You provided in your post above the following:

Army Regulation 635-40 (Physical Evaluation for Retention, Retirement, or Separation) provides that the medical treatment facility commander with the primary care responsibility will evaluate those referred to him and will, if it appears as though the member is not medically qualified to perform duty or fails to meet retention criteria, refer the member to a medical evaluation board (MEB). Those members who do not meet medical retention standards will be referred to a physical evaluation board (PEB) for a determination of whether they are able to perform the duties of their grade and military specialty with the medically-disqualifying condition.

I don’t disagree that in order to trigger a MEB the member has to have a condition that does not meet retention standards (or calls into question his medical qualification to serve). However, once the MEB is triggered, all medical conditions are required to be covered with full clinical data. And per DoDI 1332.38, conditions that are not triggers for a MEB can still contribute to overall unfitness. The 14 OCT 2008 DoD DTM states that conditions that contribute to unfitness must be rated per the VASRD even if they are not independently unfitting.

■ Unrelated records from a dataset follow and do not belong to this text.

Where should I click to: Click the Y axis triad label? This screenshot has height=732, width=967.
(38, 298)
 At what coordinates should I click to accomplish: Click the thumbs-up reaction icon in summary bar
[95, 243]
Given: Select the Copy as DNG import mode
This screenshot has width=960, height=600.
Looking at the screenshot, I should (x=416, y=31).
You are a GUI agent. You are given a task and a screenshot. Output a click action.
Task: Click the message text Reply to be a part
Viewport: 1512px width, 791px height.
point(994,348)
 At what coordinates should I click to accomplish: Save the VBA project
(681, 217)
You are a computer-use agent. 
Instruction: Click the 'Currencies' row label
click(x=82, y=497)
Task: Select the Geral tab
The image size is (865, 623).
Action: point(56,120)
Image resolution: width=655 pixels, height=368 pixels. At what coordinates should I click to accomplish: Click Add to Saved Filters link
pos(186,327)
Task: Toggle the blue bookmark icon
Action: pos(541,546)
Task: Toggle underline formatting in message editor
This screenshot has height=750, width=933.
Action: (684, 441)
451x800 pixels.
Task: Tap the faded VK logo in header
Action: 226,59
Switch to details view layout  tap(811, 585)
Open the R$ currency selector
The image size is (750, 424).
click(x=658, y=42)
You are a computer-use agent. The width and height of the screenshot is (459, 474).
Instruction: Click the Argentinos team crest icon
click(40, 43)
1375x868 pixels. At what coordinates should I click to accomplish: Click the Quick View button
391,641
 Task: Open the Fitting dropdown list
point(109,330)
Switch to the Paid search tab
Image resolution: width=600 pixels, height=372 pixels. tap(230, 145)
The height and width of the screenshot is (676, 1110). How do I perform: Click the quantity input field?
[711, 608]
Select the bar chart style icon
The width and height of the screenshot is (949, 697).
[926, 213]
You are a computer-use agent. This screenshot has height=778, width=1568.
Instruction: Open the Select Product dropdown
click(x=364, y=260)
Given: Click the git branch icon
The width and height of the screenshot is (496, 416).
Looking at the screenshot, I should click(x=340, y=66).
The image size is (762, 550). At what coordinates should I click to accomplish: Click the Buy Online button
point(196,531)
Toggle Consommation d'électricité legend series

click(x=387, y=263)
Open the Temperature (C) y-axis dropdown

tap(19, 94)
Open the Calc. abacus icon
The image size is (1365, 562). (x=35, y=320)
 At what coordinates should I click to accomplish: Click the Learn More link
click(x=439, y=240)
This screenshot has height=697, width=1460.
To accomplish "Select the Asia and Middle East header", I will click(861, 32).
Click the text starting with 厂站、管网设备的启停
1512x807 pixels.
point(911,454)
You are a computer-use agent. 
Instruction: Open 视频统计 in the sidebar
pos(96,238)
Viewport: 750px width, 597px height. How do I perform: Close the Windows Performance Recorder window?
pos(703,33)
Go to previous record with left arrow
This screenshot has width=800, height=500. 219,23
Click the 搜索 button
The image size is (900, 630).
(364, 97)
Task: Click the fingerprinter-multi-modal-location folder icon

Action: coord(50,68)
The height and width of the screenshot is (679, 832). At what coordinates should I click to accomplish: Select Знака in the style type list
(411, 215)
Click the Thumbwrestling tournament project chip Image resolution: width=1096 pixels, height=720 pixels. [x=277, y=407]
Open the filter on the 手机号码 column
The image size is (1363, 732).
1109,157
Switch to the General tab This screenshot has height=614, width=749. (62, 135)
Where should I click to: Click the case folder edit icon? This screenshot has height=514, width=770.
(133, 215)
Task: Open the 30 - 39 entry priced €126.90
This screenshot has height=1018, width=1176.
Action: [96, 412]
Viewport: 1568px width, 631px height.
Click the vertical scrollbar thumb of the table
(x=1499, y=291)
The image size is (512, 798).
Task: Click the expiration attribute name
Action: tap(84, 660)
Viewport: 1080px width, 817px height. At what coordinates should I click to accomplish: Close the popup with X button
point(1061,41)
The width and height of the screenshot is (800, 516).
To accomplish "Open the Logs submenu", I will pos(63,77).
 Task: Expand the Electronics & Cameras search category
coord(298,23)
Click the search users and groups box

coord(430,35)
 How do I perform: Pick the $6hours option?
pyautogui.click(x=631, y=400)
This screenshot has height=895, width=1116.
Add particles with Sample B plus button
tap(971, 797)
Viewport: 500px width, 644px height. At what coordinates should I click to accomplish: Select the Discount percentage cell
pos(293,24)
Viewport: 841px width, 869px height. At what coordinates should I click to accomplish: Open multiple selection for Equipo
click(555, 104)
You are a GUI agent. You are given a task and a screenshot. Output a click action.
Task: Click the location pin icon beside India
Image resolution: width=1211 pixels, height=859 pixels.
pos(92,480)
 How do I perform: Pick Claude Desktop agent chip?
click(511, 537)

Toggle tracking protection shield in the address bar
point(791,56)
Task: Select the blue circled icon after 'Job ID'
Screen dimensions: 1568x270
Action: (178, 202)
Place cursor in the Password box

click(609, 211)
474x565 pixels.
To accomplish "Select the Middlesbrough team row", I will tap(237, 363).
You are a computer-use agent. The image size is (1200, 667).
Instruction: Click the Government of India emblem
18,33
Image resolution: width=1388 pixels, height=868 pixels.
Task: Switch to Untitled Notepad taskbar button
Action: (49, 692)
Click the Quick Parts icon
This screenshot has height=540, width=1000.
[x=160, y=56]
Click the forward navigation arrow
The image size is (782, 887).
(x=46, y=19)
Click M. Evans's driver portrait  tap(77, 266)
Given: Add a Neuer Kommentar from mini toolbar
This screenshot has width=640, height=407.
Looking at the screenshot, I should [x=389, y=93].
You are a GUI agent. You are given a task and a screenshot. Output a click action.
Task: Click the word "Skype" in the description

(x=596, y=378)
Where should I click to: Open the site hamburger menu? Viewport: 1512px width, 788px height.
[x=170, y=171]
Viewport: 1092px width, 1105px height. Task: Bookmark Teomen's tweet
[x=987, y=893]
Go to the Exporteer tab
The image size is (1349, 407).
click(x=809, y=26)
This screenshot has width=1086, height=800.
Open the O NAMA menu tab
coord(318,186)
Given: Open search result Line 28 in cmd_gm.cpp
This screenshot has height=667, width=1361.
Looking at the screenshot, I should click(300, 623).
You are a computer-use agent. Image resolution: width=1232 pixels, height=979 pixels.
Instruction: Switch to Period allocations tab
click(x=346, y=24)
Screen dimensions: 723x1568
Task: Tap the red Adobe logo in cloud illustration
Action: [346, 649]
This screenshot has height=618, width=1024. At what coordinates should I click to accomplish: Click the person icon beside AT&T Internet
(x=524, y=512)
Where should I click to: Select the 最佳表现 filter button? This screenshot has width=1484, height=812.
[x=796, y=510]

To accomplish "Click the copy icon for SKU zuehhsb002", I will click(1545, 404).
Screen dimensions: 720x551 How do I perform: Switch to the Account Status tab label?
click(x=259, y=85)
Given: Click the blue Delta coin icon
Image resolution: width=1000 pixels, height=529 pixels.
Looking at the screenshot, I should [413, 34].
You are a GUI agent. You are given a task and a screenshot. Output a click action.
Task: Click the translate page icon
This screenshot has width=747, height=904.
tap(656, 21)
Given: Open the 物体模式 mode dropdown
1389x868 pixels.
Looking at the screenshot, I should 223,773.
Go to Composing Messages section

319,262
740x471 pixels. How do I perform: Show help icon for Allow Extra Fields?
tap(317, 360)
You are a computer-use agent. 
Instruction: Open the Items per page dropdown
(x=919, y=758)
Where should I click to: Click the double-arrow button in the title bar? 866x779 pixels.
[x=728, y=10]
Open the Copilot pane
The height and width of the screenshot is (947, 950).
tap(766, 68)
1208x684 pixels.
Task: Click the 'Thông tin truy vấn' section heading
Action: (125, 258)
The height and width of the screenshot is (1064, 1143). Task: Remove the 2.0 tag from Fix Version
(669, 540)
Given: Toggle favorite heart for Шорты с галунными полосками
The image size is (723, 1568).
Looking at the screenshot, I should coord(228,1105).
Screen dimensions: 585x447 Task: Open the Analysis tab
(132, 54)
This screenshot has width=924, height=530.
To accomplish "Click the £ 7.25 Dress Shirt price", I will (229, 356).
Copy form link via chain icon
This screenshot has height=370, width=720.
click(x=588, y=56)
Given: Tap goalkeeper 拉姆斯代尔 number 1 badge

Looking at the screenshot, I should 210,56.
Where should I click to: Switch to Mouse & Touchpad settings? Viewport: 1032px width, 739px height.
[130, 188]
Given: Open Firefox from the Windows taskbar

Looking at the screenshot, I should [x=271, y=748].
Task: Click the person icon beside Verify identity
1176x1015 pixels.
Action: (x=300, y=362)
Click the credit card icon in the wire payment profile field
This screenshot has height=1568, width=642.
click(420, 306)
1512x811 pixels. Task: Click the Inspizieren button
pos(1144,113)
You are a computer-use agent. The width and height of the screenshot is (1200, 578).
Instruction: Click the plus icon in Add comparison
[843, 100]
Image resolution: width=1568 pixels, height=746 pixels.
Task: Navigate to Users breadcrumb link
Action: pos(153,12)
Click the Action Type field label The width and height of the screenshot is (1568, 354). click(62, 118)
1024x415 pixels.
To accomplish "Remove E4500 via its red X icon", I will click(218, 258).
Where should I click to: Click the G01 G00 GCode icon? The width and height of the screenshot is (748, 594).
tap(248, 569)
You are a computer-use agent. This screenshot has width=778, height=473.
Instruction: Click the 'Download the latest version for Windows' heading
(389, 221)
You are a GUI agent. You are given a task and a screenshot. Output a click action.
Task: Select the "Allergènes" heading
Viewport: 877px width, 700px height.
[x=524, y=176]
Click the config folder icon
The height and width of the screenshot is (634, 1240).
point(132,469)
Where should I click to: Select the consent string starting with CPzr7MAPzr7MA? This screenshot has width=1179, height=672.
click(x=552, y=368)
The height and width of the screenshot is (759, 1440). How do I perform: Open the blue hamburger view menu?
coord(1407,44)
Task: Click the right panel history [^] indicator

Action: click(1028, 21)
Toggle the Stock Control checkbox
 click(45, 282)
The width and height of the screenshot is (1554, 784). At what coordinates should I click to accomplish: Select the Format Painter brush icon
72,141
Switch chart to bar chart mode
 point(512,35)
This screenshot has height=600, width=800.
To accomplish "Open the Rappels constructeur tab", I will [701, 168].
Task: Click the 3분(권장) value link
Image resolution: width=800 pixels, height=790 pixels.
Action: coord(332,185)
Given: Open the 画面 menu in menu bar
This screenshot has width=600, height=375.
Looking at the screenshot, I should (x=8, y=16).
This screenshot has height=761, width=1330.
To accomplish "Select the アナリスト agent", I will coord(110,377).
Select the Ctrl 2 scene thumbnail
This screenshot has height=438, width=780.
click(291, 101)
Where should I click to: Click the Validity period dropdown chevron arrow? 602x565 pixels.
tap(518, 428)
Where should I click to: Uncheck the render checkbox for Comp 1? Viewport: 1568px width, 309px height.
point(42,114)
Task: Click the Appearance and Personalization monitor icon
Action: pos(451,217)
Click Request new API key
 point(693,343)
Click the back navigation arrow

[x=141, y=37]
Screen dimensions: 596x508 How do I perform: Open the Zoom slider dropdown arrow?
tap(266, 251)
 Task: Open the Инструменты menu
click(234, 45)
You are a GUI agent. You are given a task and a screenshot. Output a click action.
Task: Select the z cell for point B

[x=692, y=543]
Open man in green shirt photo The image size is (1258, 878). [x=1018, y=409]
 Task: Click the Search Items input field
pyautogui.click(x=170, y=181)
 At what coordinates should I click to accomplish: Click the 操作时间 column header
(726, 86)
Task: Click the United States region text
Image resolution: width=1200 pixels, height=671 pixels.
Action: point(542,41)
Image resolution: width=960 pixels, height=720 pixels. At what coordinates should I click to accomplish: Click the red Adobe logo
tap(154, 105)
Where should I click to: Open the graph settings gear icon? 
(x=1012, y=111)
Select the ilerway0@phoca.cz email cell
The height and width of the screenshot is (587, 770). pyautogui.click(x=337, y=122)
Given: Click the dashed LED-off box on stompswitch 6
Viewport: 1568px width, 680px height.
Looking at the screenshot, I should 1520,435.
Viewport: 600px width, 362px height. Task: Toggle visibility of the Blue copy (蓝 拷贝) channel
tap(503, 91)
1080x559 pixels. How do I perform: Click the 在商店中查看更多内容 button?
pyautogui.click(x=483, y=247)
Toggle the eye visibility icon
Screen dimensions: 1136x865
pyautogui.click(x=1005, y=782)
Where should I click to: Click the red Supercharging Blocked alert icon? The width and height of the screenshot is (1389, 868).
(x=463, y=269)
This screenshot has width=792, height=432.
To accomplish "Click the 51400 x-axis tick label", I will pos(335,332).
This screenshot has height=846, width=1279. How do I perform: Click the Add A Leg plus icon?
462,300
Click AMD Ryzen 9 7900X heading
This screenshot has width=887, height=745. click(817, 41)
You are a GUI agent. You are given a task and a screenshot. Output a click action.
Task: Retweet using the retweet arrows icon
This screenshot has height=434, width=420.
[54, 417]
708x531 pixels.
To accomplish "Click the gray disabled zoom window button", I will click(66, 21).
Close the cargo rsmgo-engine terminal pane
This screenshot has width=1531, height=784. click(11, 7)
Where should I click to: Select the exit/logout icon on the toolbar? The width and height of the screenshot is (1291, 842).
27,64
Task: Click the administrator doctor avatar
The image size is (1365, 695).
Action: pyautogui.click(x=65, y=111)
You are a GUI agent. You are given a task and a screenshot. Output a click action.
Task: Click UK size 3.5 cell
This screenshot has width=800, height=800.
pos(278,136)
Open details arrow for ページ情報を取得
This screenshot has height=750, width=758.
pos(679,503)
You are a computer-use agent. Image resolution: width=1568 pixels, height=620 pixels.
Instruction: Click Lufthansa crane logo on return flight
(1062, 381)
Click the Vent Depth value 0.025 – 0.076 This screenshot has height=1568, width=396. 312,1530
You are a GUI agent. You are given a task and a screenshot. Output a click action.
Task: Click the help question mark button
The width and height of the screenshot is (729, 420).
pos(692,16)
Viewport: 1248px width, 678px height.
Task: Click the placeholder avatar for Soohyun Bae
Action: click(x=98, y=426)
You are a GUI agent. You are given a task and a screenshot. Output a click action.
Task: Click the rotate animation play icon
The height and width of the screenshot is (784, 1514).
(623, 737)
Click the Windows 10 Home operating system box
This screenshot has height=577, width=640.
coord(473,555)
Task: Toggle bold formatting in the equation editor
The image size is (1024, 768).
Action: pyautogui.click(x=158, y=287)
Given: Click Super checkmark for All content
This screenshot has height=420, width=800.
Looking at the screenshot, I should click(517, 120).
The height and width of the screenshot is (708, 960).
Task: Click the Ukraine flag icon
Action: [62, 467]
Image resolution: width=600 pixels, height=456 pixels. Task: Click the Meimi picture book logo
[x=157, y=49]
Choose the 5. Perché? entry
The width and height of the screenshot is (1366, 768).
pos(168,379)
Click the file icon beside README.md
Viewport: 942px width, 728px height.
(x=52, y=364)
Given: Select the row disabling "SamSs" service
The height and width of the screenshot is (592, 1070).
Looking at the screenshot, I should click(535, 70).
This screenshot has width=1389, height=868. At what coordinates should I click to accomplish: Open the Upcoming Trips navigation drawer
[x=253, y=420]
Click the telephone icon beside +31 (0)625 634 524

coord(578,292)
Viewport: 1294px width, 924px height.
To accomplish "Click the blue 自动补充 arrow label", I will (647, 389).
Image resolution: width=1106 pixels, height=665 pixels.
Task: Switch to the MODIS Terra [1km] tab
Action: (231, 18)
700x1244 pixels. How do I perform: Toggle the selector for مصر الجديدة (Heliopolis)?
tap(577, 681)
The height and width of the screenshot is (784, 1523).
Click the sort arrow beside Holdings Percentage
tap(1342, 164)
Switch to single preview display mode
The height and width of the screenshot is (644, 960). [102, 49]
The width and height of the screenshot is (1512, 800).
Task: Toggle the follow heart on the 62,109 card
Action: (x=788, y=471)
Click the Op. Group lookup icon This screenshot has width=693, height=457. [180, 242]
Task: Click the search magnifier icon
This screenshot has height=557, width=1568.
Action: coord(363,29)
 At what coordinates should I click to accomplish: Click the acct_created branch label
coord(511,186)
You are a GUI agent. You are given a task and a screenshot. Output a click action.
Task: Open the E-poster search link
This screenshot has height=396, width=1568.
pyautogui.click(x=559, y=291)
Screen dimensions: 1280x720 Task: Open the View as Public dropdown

E7.1.2. The Department of Veterans Affairs Schedule for Rating Disabilities

(VASRD) shall be used in making ratings determinations for each of the medical conditions determined to be unfitting independently or due to combined effect, to include in combination with an independently unfitting condition. If more than 1 military unfitting condition exists, the VASRD will be used to determine a combined disability rating for each unfitting condition. For purposes of establishing a rating, the VASRD will be used in relation to the Service member's physical disability at the time of the evaluation. If use of convalescent ratings and/or other interim ratings (i.e prestabilization ratings) applies, the Service member may be placed on the Temporary Disability Retired List (TDRL) for reevaluation purposes.

Therein is the rub. If the MEB does not properly cover all medical conditions, and the NMA does not specifically delineate what conditions are impacting duty performance, how can the PEB properly assess the impact of the condition on fitness? It a trash in, trash out problem.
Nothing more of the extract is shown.